What are your thoughts on Natural England’s licensing changes around European protected species?
Natural England (NE) has suffered some extremely large budget cuts in recent years and I sympathise with the way they are trying to do more with less, but I think we all agree that the current system isn’t working as well as it could. Both District Licensing and Earned Recognition approaches like the Bat Low Impact Class Licences have the potential to be effective in some instances, though both need more development. I’m really pleased that CIEEM, together with ALGE [Association of Local Government Ecologists] and BCT [Bat Conservation Trust], is working closely with NE to develop better alternatives. Ideally, we all want a licensing system that diverts the effort and spend of all parties into delivering better conservation outcomes, rather than complex systems and lots of paperwork.
What project or accomplishment do you consider to be the most significant in your career to date?
Well I was very proud to be awarded the Mammal Society medal in 2011, relating to guidance on surveying and mitigation of impacts on bats, badgers, and dormice; but I do worry that makes me one of the “grey beards” of the profession now.
Outside of CIEEM, what else are you currently involved in?
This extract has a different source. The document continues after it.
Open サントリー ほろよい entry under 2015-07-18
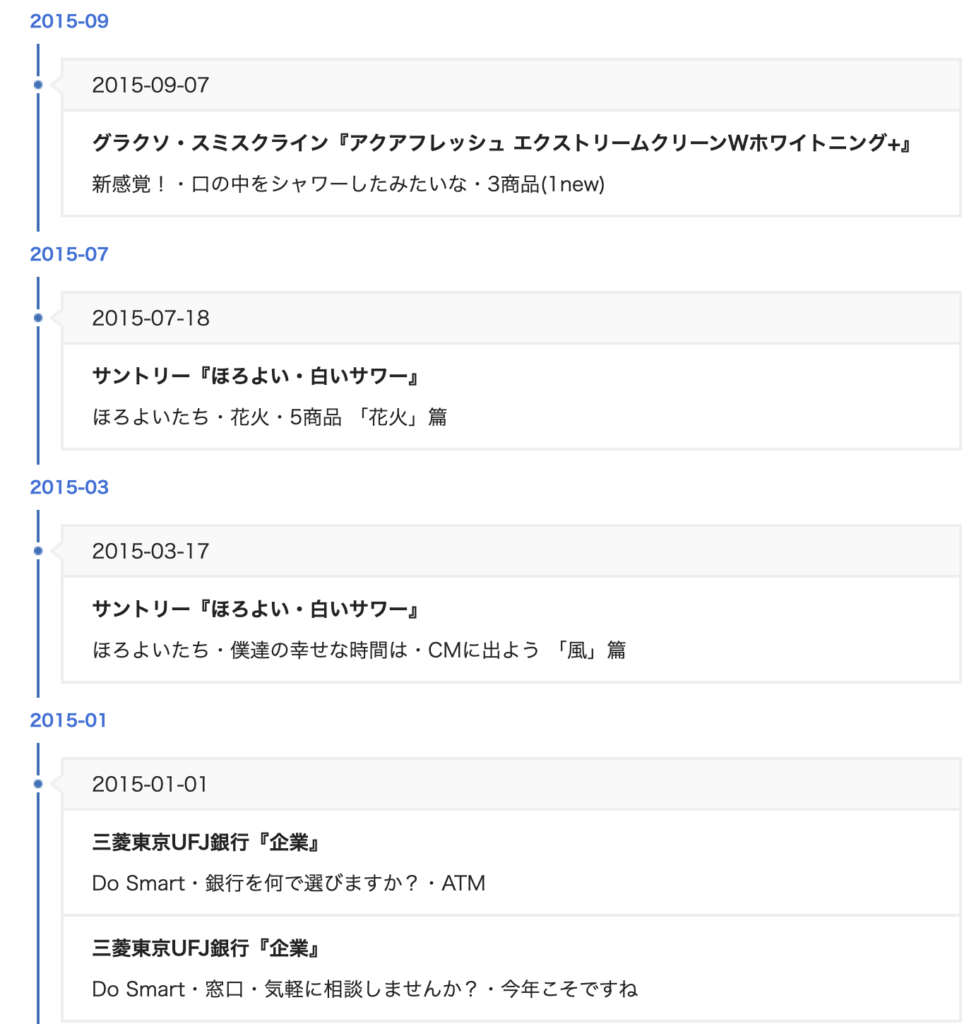 tap(255, 376)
I have a couple of non-executive director roles for SMEs [small and medium-sized enterprises] which I really enjoy, I do some strategy consulting, and if I ever get any spare time I’m working on a book.
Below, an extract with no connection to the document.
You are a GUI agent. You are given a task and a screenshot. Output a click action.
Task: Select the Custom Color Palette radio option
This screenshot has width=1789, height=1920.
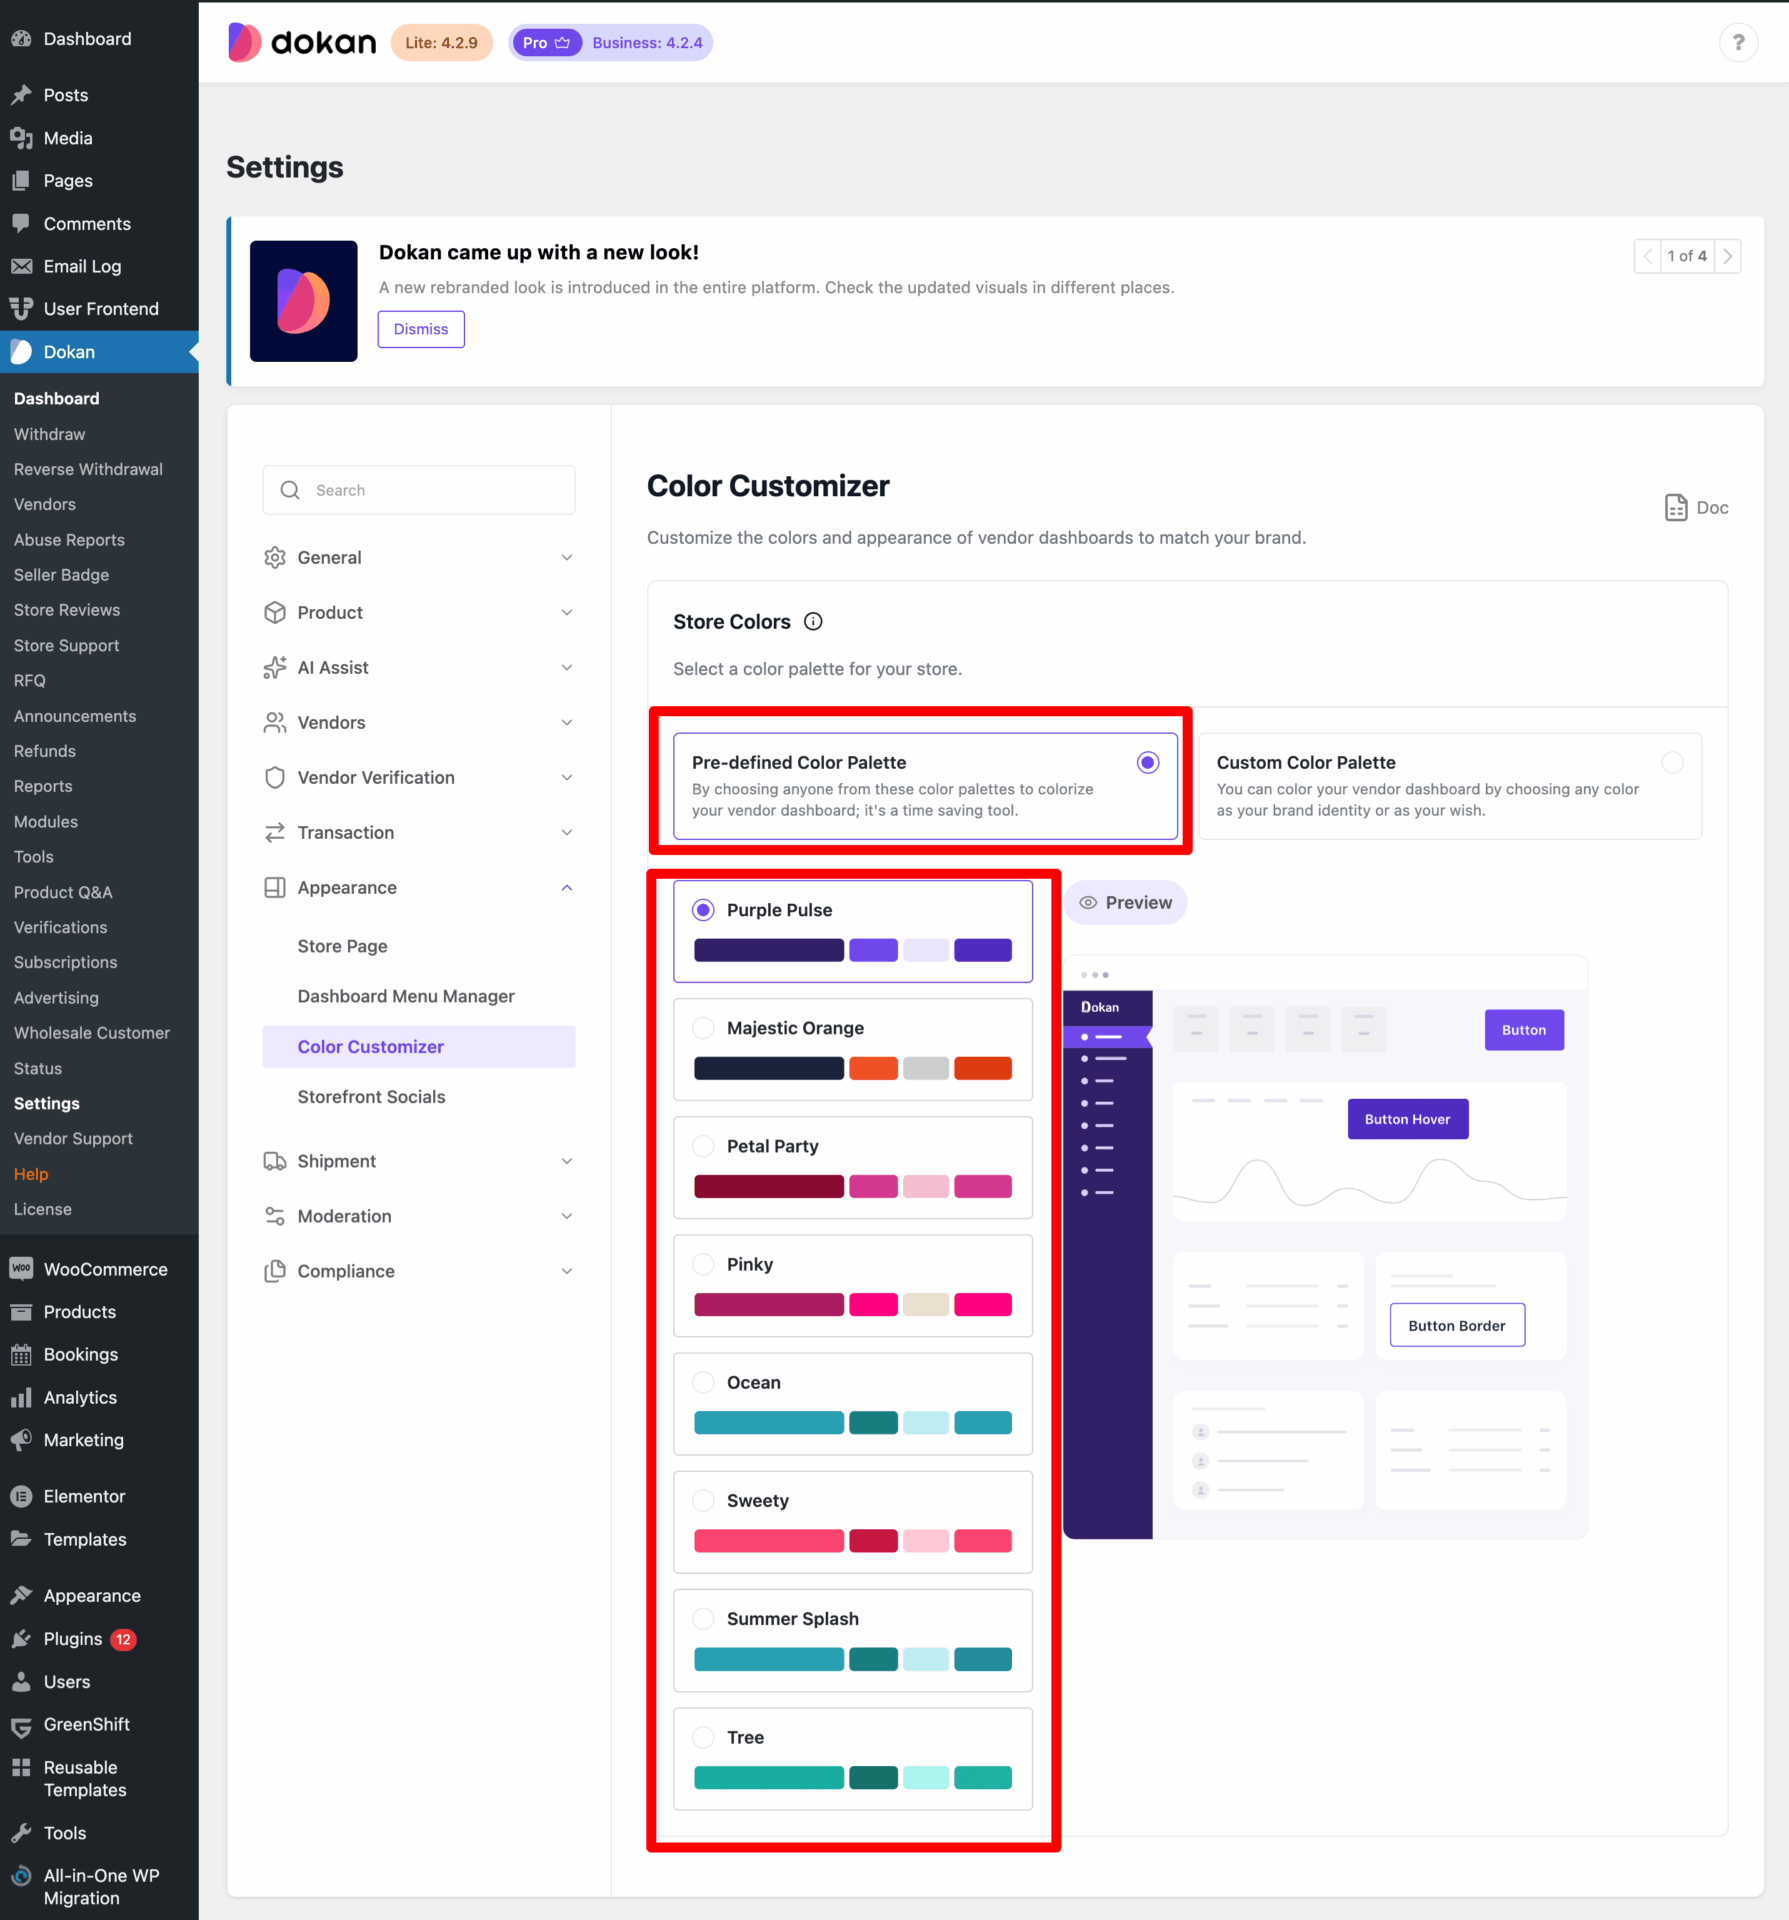click(1671, 763)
Further Information: Stephanie Wray has worked as an environmental consultant in the UK construction industry for over 20 years as an ecologist, EIA practitioner and sustainability consultant. She co-founded the leading ecological consultancy, Cresswell Associates, managing the firm for 10 years until negotiating its sale to the Hyder Consulting Group. Stephanie then joined the Hyder board and ran their successful environment division, leaving in 2010 to take up a contract with National Grid advising on the consenting of major capital projects. During this time, she completed an MBA at the University of Bath and developed diverse research interests in lean construction, organisational culture, change management, and strategy. Since then Stephanie has held partnerships at ERM and PBA, and joined the board of Biocensus as non-executive chairman in 2011. She became President of CIEEM in 2015.